Now the key Titan directories are using the EBS partitions. Update /etc/fstab to mount these on boot as e.g.

/dev/mapper/vg-dbata /var/lib/titan/db xfs defaults,noexec 0 2
/dev/mapper/vg-tdata /var/lib/titan/data xfs defaults,noexec 0 2

Next, we’ll copy and modify the following files and make changes such that Titan will use the BerkeleyDB location we specified.

  1. Copy conf/remote.yaml and change the IP to the one Titan listens on.
  2. Copy conf/titan-berkeleyje-es.properties and change the paths to /var/lib/titan/db/berkeley and /var/lib/titan/db/es. Also add the following entry at the bottom:
    gremlin.graph=com.thinkaurelius.titan.core.TitanFactory
  3. Copy conf/gremlin-server/gremlin-server.yaml and change the IP address and the path to the .properties file from the previous step.

Since we’re done with the file config, make the titan account own the install.

# cd /var/lib
# chown -R titan:titan titan

At this point it makes sense to ensure that Titan starts without errors and that as user titan, you can launch the Gremlin Console and connect to the Titan server.

Once that’s complete, it’s time for the final piece; to create a .services file so that systemd launches it on system boot. Start by changing to the system directory for systemd:

# cd /usr/lib/systemd/system

In there, create a file, named e.g. titan.service and tailor the contents to match the name of the server configuration file created above. E.g.

# /usr/lib/systemd/system/titan.service

[Unit]
Description=Titan
After=openvpn@server.service

[Service]
User=titan
Group=titan
WorkingDirectory=/var/lib/titan
ExecStart=/var/lib/titan/bin/gremlin-server.sh conf/gremlin-server/my-server.yaml
Restart=always

[Install]
WantedBy=multi-user.target

Note the dependence on the OpenVPN service launched earlier. This is required as IP address the Titan server listens to is on the tun0 network device created by OpenVPN and it would not do to start Titan before the OpenVPN service has completely started. Enable and start the Titan service:

# systemctl enable titan.service
# systemctl start titan.service

As we’re also running firewalld, open up the port to allow our clients access to the Titan server:

# firewall-cmd --zone-public --add-port=8182/tcp
# firewall-cmd --zone=public --add-port=8182/tcp --permanent

Process

Our server is now self-sustaining in the sense that its storage is organized and services setup. You can reboot, stop and start and even create AMIs from it that can be launched and it will come up properly.

In order to manage new users we need a few simple processes:

  1. Sign certificates from certificate requests. This is simple to do securely as it does not involve the transference of private keys.

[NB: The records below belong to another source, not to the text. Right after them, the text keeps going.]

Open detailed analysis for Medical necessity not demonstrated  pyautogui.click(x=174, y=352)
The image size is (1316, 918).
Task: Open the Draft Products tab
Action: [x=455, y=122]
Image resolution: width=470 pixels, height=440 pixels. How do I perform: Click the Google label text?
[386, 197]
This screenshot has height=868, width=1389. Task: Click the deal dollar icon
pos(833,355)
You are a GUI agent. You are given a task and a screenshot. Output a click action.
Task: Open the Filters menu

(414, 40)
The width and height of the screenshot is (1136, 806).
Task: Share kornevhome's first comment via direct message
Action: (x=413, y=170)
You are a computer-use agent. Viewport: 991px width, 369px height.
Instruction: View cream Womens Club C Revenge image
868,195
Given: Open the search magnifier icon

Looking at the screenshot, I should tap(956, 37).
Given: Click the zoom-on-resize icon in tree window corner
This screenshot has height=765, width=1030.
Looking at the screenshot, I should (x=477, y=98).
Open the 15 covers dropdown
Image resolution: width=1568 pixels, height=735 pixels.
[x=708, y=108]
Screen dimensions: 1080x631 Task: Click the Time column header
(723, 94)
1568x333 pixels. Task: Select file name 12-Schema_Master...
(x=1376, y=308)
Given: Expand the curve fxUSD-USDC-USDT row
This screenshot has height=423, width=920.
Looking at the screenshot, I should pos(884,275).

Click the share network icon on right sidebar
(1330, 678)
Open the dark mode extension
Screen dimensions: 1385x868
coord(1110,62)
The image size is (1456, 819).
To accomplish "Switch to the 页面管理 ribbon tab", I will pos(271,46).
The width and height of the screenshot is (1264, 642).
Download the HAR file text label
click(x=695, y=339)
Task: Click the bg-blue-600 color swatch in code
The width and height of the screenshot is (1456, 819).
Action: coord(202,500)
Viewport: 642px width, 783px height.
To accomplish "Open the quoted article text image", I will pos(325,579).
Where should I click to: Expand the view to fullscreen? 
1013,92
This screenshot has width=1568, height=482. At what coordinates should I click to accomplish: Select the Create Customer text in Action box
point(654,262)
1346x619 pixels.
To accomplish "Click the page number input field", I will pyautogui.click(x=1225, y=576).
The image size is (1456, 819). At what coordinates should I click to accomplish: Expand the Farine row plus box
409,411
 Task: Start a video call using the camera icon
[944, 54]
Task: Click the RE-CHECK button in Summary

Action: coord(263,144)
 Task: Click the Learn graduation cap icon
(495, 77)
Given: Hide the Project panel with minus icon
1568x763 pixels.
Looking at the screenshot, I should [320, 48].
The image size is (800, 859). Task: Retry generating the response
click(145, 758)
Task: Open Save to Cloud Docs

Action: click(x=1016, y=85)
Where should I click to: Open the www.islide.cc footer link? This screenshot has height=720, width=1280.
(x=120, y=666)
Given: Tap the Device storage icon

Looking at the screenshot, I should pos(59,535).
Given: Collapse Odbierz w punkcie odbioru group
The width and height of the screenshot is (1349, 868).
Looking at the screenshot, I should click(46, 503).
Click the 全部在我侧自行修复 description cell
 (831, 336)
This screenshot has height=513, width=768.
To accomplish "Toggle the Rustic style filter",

However, if you have opted for the TLS-Auth option (and it’s recommended that you do), that pre-shared key needs to be distributed to each client in a secure fashion.
  2. Distribute a pre-configured client.conf (or client.ovpn) configuration file to facilitate a hassle-free connection experience.
  3. Once the clients’ VPN tunnels are running, they should connect to Titan via the OpenVPN assigned address, which in our case was 10.33.44.1.
  4. If your Titan server requires authentication, define these credentials in the credentials graph and restart Titan.